Chrome: Was tun, wenn ein Pop-up nicht erscheint?

Auf manchen Webseiten sollte sich nach dem Klick auf bestimmte Elemente ein Pop-up öffnen. Was, wenn Chrome dieses nicht anzeigt?

von Gaby Salvisberg 17.02.2017

Pop-ups sind blöd und unerwünscht, denn sie enthalten Werbung. Darauf konnte man früher fast wetten; darum sind in aktuellen Webbrowsern solche aufpoppenden kleinen Fenster inzwischen meistens standardmässig unterdrückt. Inzwischen gibt es Anwendungen im Webbrowser, die hie und da darauf angewiesen sind, Ihnen ein Pop-up anzuzeigen. So zum Beispiel auch manche Content-Management-Systeme.

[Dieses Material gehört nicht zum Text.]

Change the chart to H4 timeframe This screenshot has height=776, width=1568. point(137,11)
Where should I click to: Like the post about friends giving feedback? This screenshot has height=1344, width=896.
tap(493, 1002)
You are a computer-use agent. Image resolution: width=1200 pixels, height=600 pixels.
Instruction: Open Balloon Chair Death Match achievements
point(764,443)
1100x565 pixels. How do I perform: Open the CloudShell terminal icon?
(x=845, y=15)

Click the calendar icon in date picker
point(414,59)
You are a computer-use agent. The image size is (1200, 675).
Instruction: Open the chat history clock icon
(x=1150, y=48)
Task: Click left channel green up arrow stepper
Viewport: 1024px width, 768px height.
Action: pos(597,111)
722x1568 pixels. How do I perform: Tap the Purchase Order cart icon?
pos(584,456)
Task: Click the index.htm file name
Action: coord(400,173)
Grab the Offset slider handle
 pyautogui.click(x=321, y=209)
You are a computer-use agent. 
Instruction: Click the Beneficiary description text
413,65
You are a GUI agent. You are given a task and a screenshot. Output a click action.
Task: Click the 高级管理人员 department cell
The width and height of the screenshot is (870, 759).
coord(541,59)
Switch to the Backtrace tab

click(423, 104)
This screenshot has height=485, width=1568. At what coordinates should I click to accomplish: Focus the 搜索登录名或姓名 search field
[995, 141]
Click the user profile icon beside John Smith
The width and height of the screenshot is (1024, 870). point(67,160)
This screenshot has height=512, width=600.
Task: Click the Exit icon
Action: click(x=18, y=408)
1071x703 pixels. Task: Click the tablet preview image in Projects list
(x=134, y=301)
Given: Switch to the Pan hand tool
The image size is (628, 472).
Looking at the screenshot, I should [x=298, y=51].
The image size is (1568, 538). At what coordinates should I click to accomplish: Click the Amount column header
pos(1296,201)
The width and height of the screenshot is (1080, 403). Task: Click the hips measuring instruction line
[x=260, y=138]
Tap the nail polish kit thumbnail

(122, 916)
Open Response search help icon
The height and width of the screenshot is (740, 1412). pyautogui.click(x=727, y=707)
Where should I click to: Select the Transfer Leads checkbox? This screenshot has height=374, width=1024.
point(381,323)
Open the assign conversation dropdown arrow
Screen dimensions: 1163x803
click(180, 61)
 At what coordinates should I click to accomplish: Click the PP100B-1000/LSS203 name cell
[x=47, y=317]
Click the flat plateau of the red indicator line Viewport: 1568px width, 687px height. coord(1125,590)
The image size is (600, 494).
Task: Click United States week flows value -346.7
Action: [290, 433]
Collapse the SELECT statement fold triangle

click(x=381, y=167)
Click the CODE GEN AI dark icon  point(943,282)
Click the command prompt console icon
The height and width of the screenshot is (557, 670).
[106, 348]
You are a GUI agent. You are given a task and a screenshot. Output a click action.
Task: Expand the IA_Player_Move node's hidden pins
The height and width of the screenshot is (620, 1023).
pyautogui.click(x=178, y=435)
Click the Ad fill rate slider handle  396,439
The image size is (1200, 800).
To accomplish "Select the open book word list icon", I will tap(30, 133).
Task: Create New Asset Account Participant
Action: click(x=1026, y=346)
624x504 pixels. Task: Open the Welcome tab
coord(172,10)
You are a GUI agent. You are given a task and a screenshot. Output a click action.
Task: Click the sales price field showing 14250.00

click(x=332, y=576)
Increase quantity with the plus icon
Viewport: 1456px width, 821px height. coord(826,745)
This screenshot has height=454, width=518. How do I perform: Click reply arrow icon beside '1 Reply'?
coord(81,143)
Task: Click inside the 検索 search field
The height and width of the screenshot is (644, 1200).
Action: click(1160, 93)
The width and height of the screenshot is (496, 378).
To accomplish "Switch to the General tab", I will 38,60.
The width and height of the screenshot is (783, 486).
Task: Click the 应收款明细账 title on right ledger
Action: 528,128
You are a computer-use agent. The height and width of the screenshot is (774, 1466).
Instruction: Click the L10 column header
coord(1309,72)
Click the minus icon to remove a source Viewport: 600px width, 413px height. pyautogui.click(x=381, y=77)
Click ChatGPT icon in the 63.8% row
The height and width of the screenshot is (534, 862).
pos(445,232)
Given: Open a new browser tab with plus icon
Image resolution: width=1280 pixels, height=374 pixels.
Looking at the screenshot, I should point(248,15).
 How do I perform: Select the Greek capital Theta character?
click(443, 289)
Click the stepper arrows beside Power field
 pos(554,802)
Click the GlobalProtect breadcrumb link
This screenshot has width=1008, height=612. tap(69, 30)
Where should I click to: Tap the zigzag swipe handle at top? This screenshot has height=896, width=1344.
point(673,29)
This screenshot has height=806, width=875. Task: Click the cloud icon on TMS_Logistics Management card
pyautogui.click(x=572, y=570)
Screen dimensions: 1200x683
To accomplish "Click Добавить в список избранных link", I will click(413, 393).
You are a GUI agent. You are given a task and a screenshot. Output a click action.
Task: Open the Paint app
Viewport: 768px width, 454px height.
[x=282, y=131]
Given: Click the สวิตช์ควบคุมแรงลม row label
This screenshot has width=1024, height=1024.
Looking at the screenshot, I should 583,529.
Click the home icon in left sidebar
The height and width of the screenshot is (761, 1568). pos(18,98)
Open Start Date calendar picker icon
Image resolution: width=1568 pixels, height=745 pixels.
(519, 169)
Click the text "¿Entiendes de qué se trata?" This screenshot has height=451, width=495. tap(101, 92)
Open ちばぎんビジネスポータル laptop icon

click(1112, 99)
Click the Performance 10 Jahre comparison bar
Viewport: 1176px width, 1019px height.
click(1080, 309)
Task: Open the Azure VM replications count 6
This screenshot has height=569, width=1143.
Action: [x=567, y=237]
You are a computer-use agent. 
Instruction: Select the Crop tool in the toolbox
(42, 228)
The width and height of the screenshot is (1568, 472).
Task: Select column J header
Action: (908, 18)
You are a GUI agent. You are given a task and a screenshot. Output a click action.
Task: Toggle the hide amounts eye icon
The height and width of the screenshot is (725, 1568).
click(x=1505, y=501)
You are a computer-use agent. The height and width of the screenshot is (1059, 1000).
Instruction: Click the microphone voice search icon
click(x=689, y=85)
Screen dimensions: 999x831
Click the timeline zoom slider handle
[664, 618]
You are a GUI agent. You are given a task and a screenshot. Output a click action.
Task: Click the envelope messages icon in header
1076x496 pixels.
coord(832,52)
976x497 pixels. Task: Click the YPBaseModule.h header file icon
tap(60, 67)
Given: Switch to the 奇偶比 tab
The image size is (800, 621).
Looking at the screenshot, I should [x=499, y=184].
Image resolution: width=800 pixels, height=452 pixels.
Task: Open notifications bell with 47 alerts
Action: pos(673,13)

Erscheint im Webbrowser Chrome einmal ein erwünschtes Pop-up nicht, obwohl Sie schon mehrmals aufs entsprechende Bedienelement geklickt haben? In diesem Fall hat Chrome es unterdrückt. Achten Sie in diesen Fällen auf den rechten Teil der Adresszeile. Hier erkennen Sie ein kleines Symbol, das Sie beim Drüberfahren darüber informiert, dass Chrome ein Pop-up blockiert hat. Soll Chrome die Pop-ups auf dieser einen Webseite stets zulassen? Klicken Sie aufs Icon und wählen Sie im Menü die Option «Pop-ups von example.com immer zulassen». Ein Klick auf Fertig und ein erneuter Klick aufs Bedienelement, welches das ersehnte Pop-up öffnen sollte, schon erscheint dieses wie gewünscht.

Tipp: Das funktioniert in anderen Browsern sehr ähnlich. Wollen Sie die Pop-up-Einstellungen in Chrome überarbeiten? Klicken Sie aufs Dreipunkte-Menü oben rechts und öffnen Sie die Einstellungen. Klicken Sie ganz unten auf Erweiterte Einstellungen anzeigen und unterhalb von «Datenschutz» auf die Inhaltseinstellungen. Scrollen Sie ein Stück herunter. Lassen Sie Chrome am besten auf der empfohlenen Option «Anzeige von Pop-ups für keine Website zulassen». Jene, die das trotzdem dürfen, legen Sie via Ausnahmen verwalten fest. Da können Sie den Domainnnamen eingeben (z.B. example.com) und dahinter Zulassen wählen.